● **WHAT IS BEING ASKED**:
The line holding "Where should I" and all lines that follow it to the end of the data: return these exactly, and nothing more.

● **DATASET**:
•••
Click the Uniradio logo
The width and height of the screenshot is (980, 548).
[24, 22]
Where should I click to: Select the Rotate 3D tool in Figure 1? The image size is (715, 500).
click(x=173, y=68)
•••
● **FINISHED TASK**:
Where should I click to: Select the Rotate 3D tool in Figure 1? The image size is (715, 500).
click(x=173, y=68)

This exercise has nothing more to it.